Let $B$ be an $n\times n$ symmetric and positive semidefinite matrix and $v\in \mathbb{R}^n$ a vector. Consider the positive semidefinite matrix $A=B+vv^T$. It is clear that $\mathrm{ker}(B)\cap (v)^\perp \subseteq \mathrm{ker}(A)$. Is the opposite also true?

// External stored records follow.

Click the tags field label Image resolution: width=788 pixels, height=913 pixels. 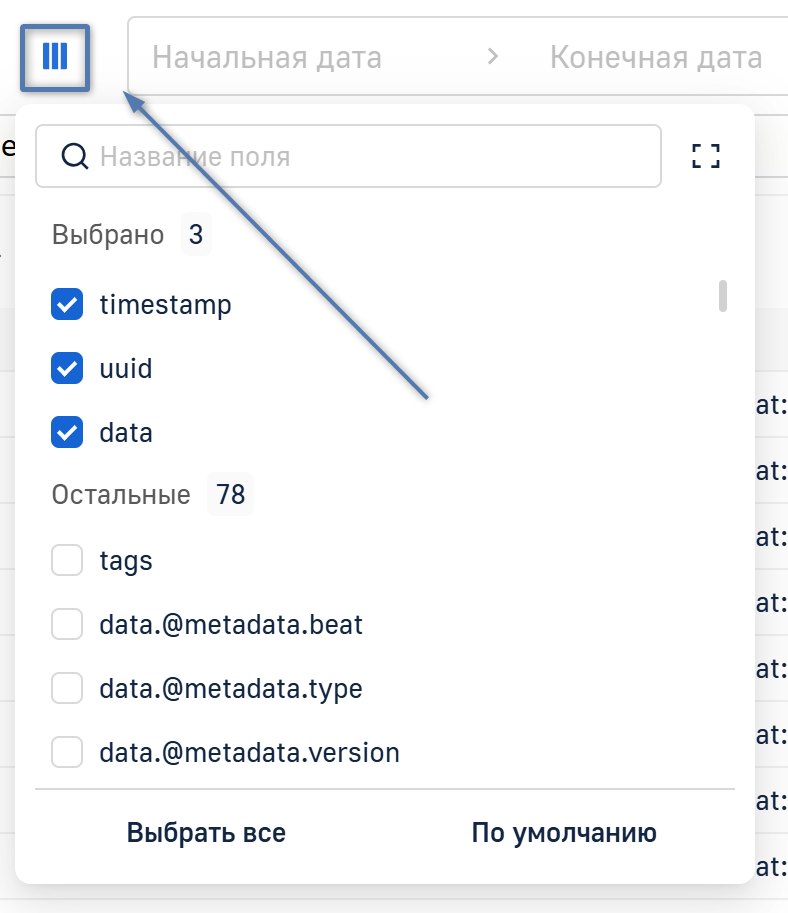click(x=126, y=561)
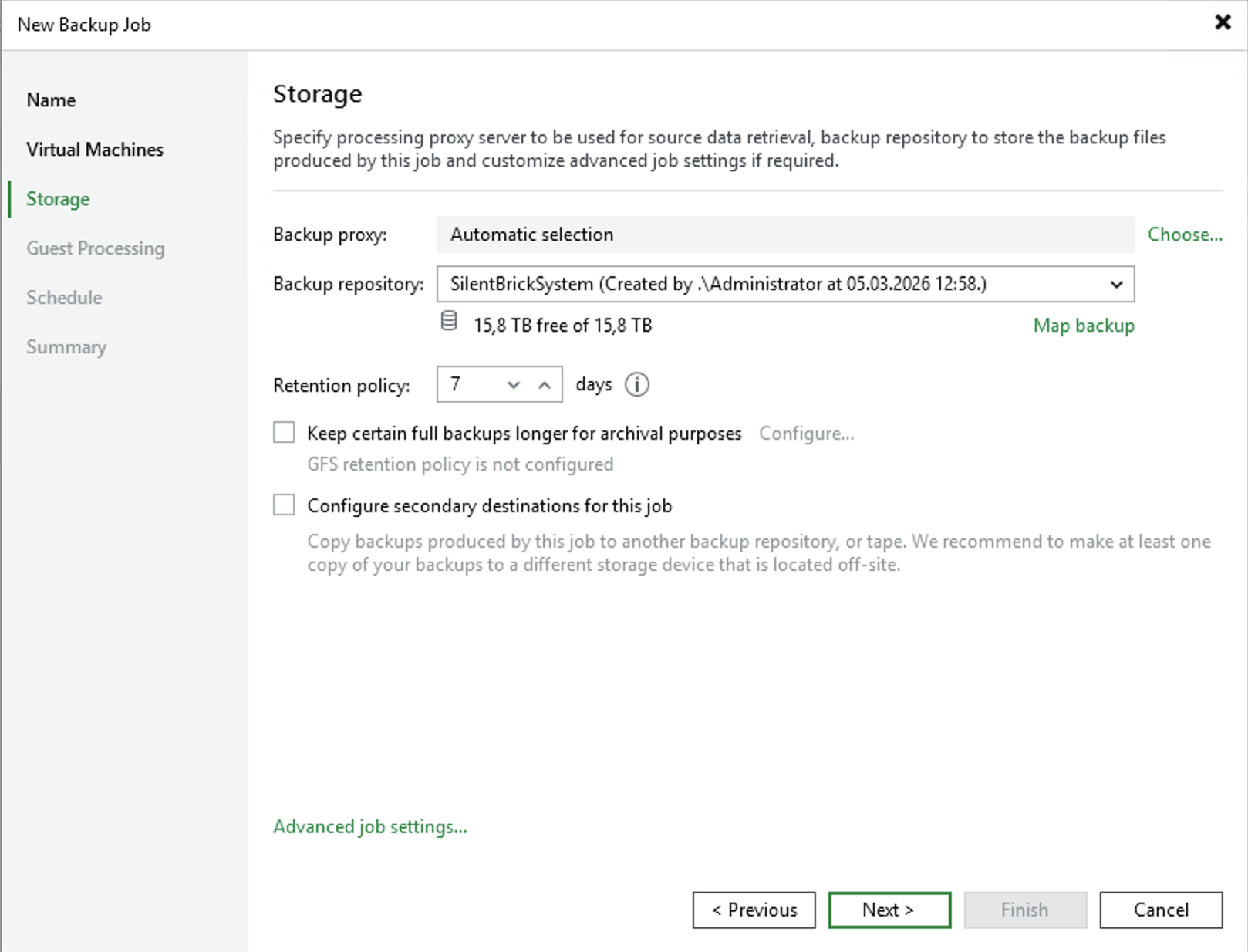
Task: Go to the Name wizard step
Action: (x=51, y=100)
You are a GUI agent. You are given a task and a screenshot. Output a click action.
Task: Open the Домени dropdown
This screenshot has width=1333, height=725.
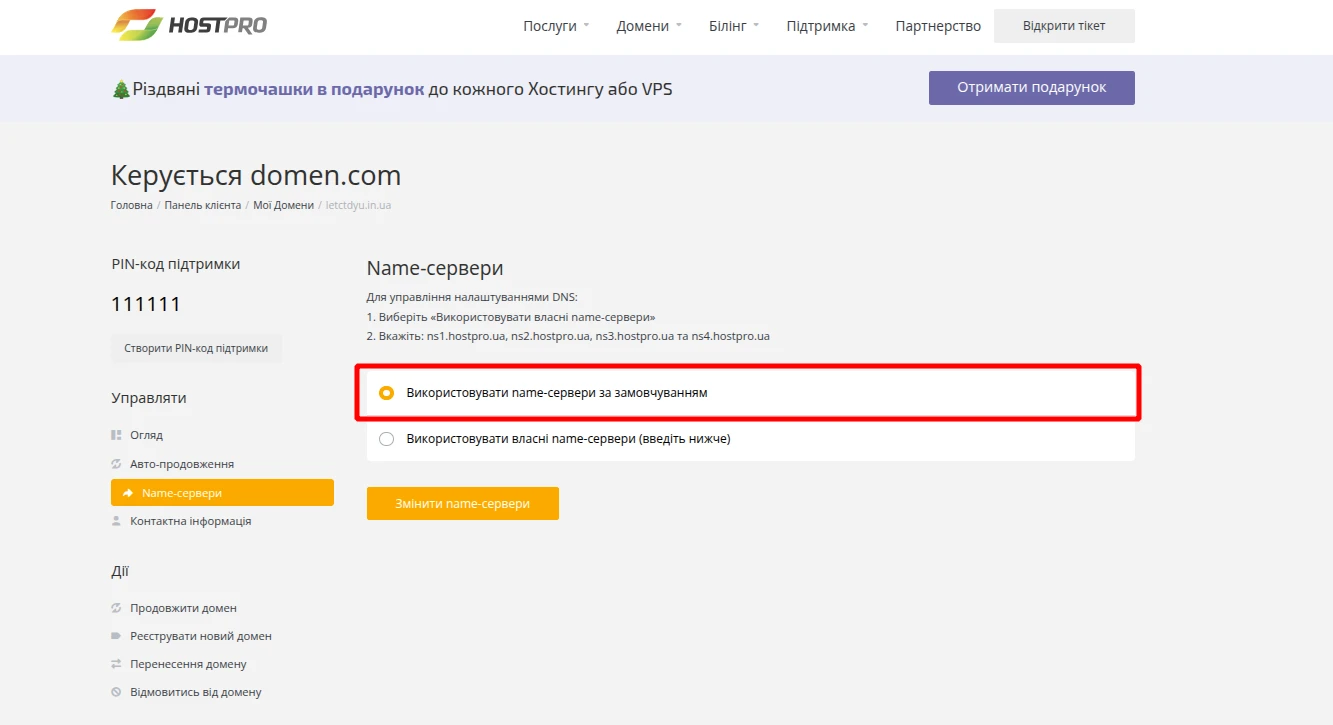(642, 26)
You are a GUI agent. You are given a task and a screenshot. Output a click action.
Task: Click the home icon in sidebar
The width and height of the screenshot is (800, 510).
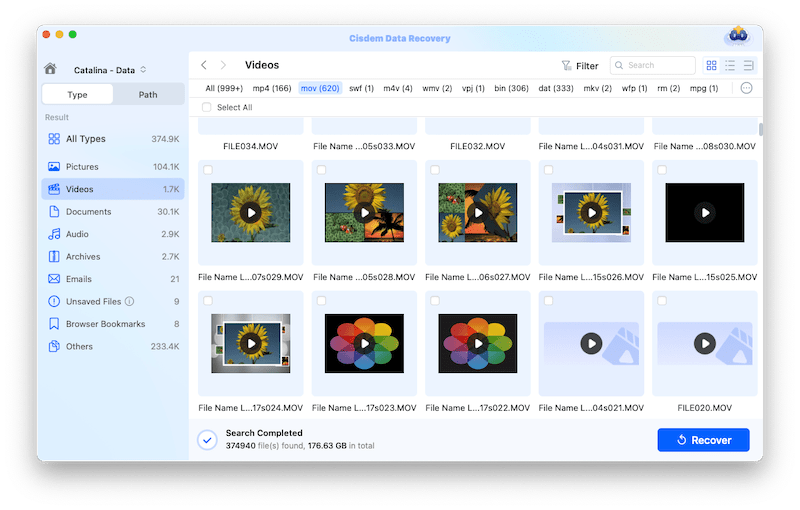50,69
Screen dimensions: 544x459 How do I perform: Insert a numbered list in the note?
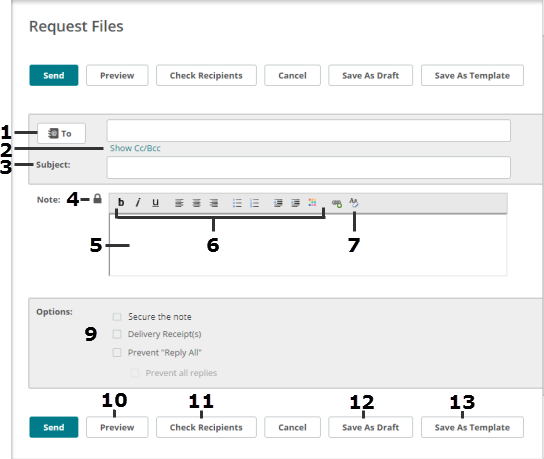tap(255, 203)
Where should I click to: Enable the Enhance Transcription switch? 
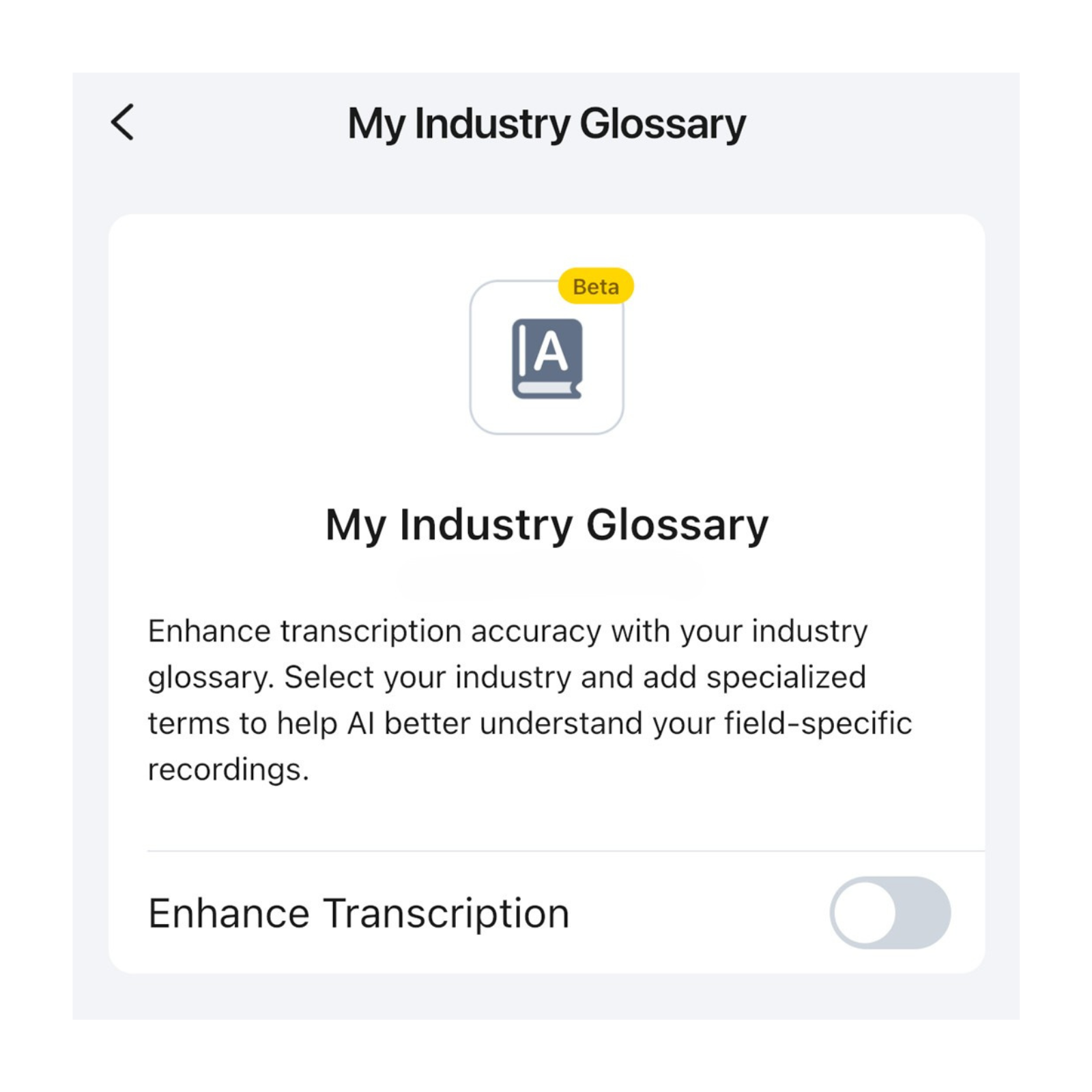[890, 913]
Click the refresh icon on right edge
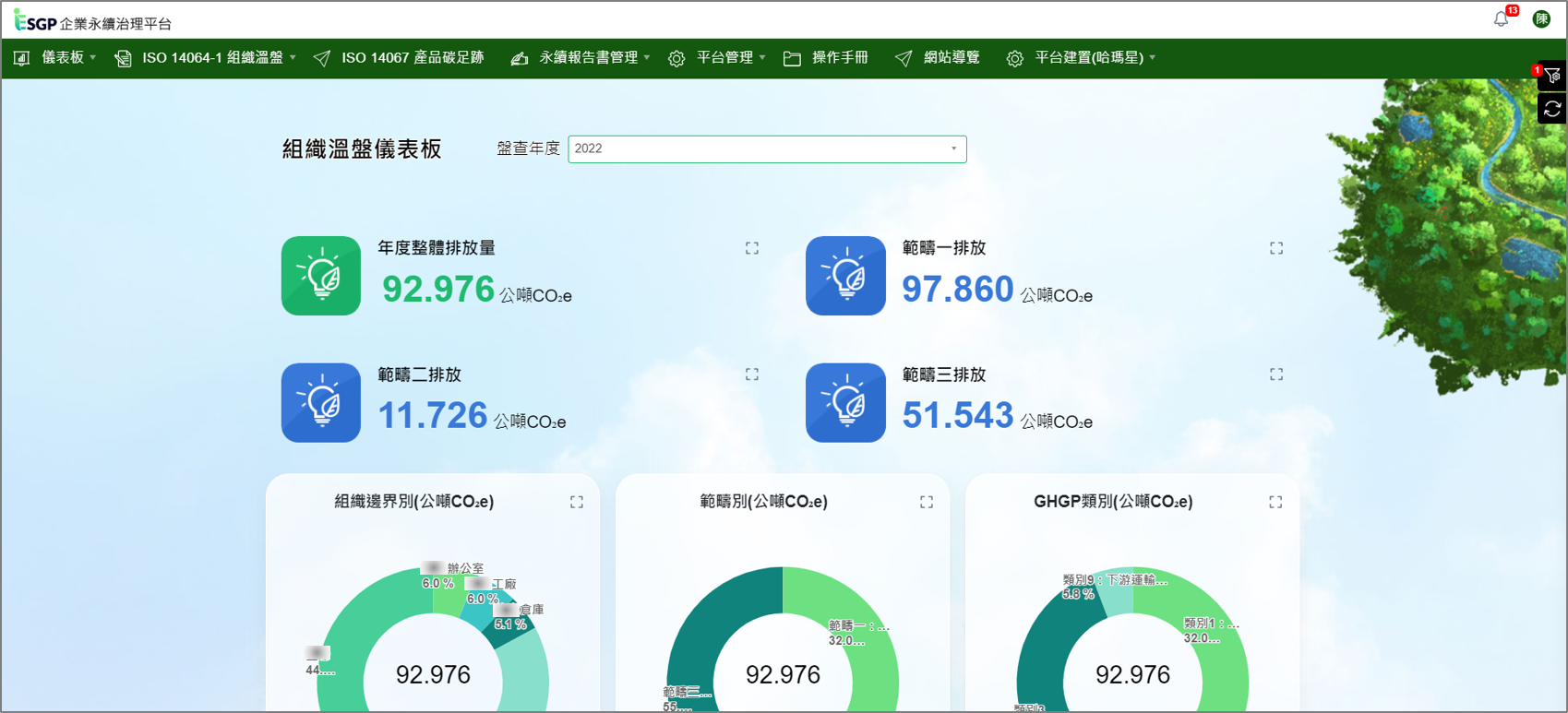Screen dimensions: 1568x713 pyautogui.click(x=1552, y=109)
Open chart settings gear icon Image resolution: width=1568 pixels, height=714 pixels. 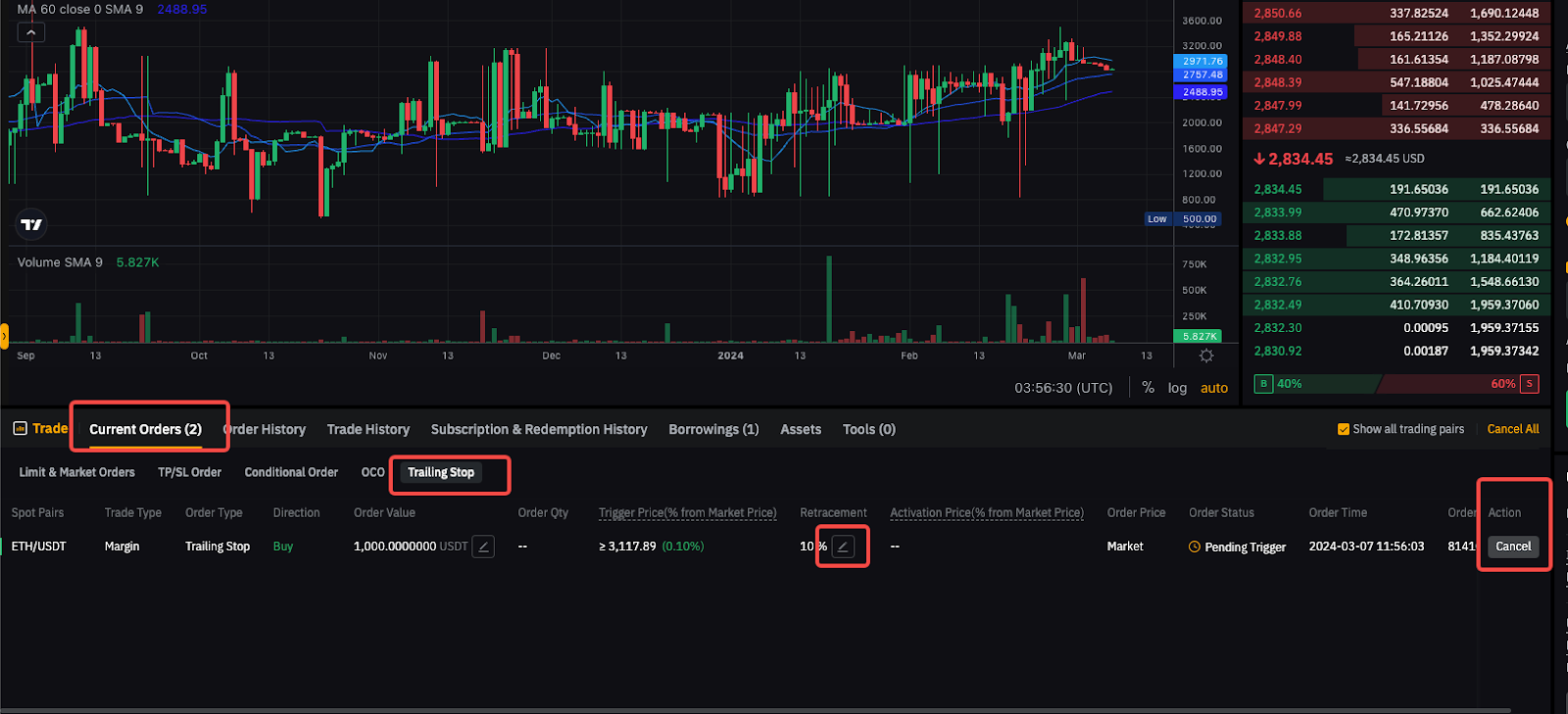click(x=1206, y=356)
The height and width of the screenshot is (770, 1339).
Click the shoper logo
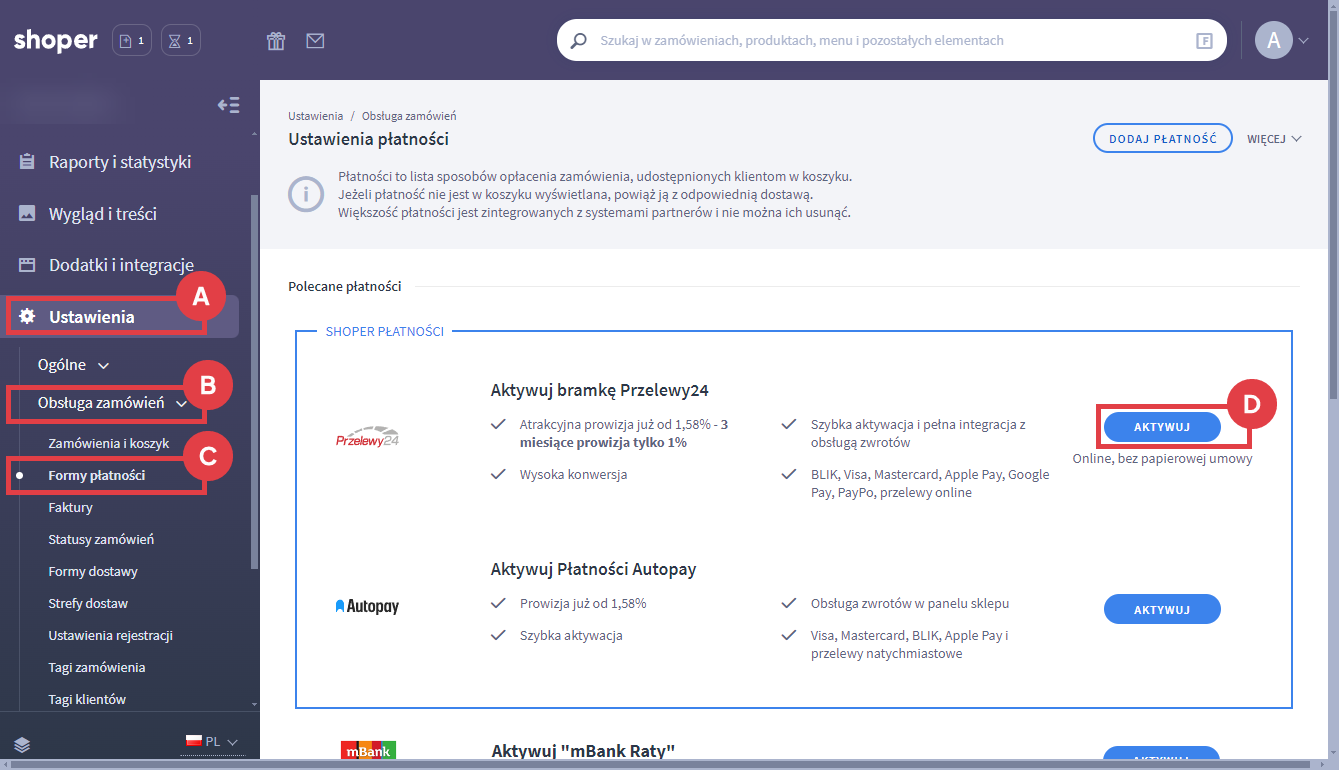click(x=56, y=41)
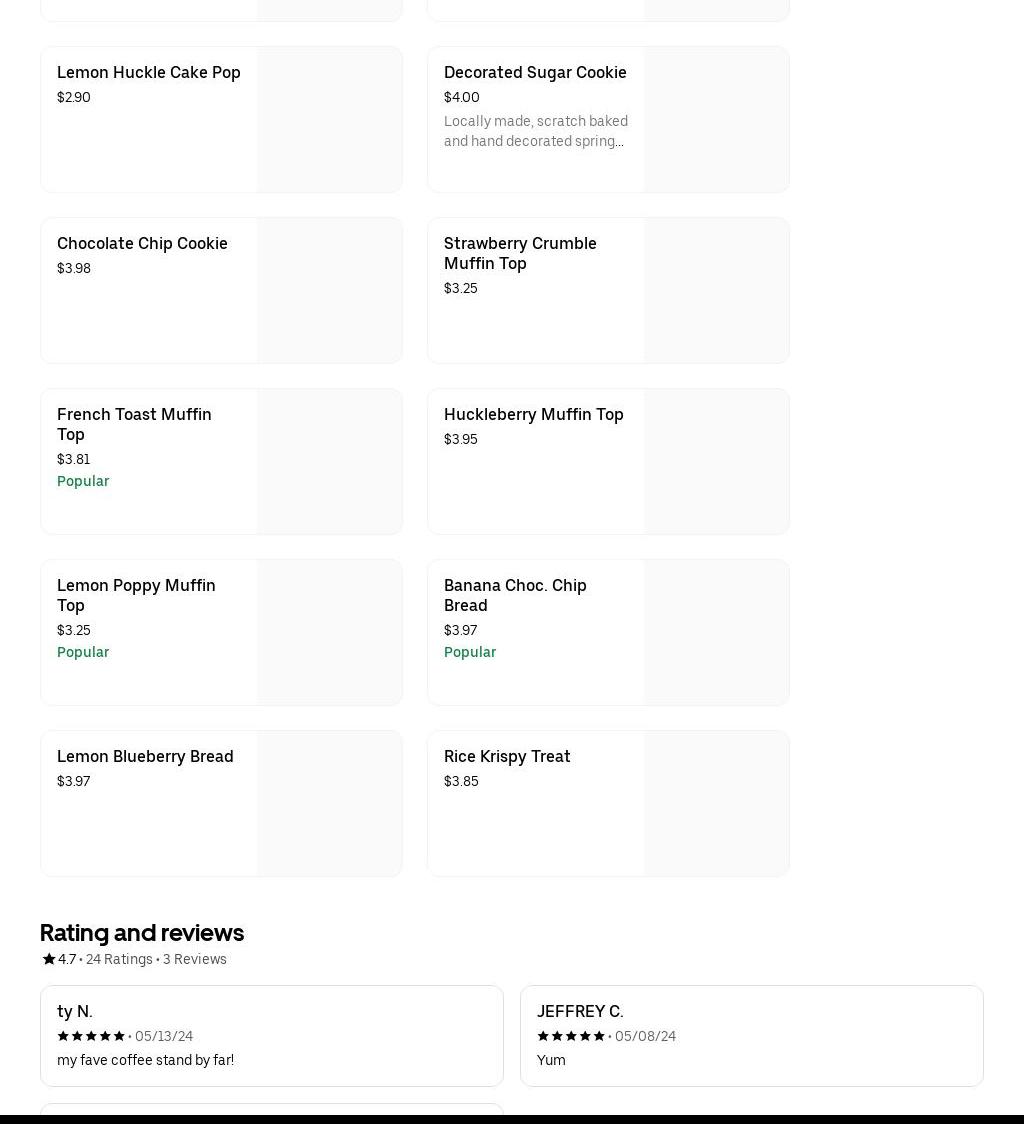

That is I want to know whether $\mathrm{ker}(A) = \mathrm{ker}(B)\cap (v)^\perp$. If this is true, then is the condition "positive semidefinite" actually necessary?
A matrix $X$ is positive semidefinite if $u^TXu \geq 0$ for every $u\in\mathbb{R}^n$.
Let $A=B+C$ with $B$ and $C$ symmetric positive semi-definite, then $\ker(A)=\ker(B)∩\ker(C)$.
Proof:
"⊆": $Ax=0 ⟹ x^⊤ Bx+ x^⊤ Cx = 0 ⟹ x^⊤Bx=0$ and $x^⊤ C x=0 ⟹ Bx=0$ and $Cx=0$. The last 2 steps follow from the positive semi-definiteness of $B$ and $C$.
"⊇": $Bx=0$ and $Cx=0 ⟹ Bx+Cx=0 ⟹ Ax=0$.
The positive semi-definiteness is necessary, even if $C=vv^⊤$, because otherwise consider $B=-C$.